Required work:
Return, word for word, the lines below from the first one through the line containing "I want to click". Leave the pictures out of your answer.
────────────────────────────────────────
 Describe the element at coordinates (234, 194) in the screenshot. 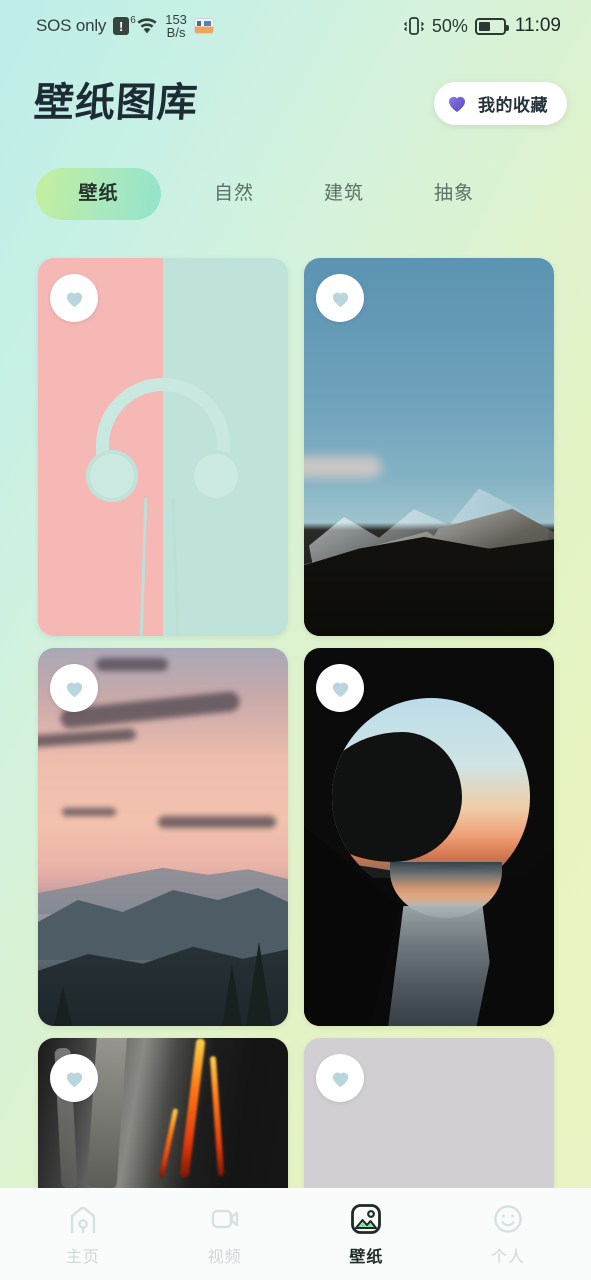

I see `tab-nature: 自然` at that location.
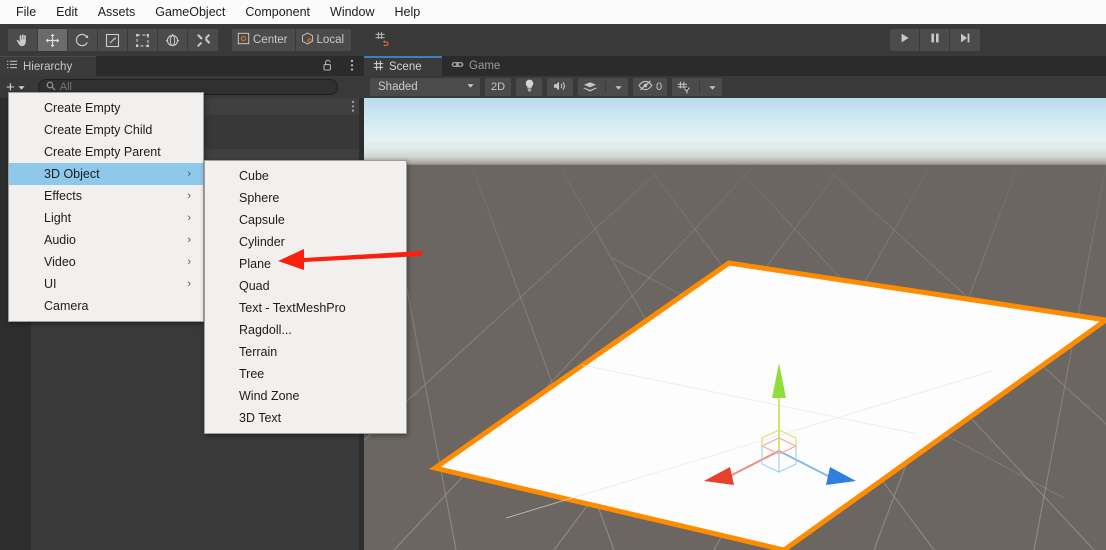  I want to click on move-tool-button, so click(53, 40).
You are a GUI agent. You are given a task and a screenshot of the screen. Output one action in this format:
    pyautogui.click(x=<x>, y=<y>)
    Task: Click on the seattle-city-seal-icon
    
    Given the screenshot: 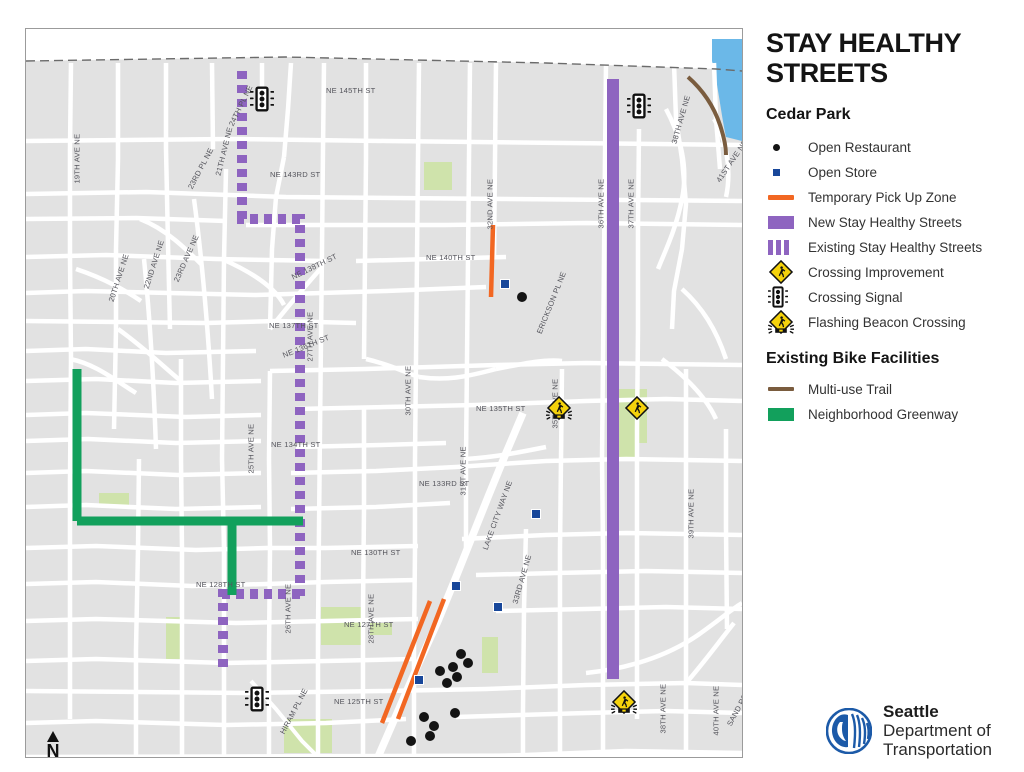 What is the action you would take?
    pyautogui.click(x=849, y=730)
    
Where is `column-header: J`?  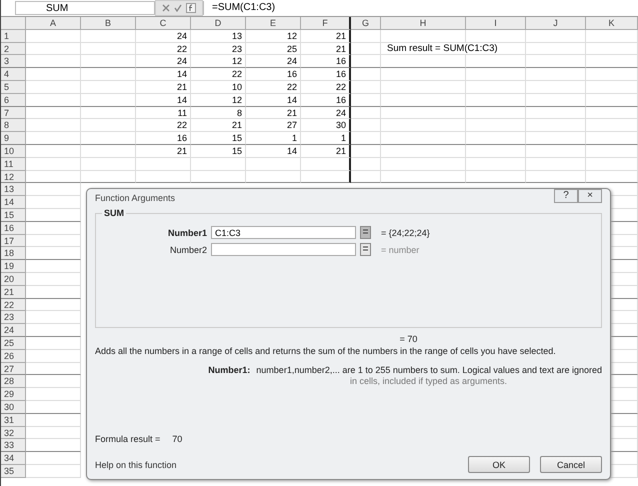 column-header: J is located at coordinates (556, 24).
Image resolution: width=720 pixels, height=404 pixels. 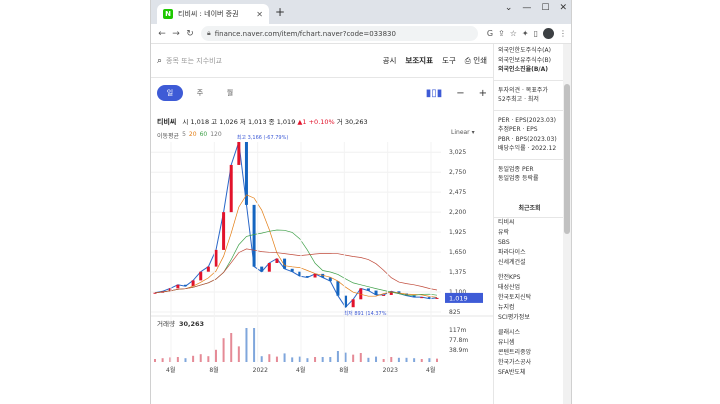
────────────────────────────────────────
Solution:
 Describe the element at coordinates (234, 194) in the screenshot. 

I see `tab-nature: 自然` at that location.
  I want to click on move-tool-button, so click(53, 40).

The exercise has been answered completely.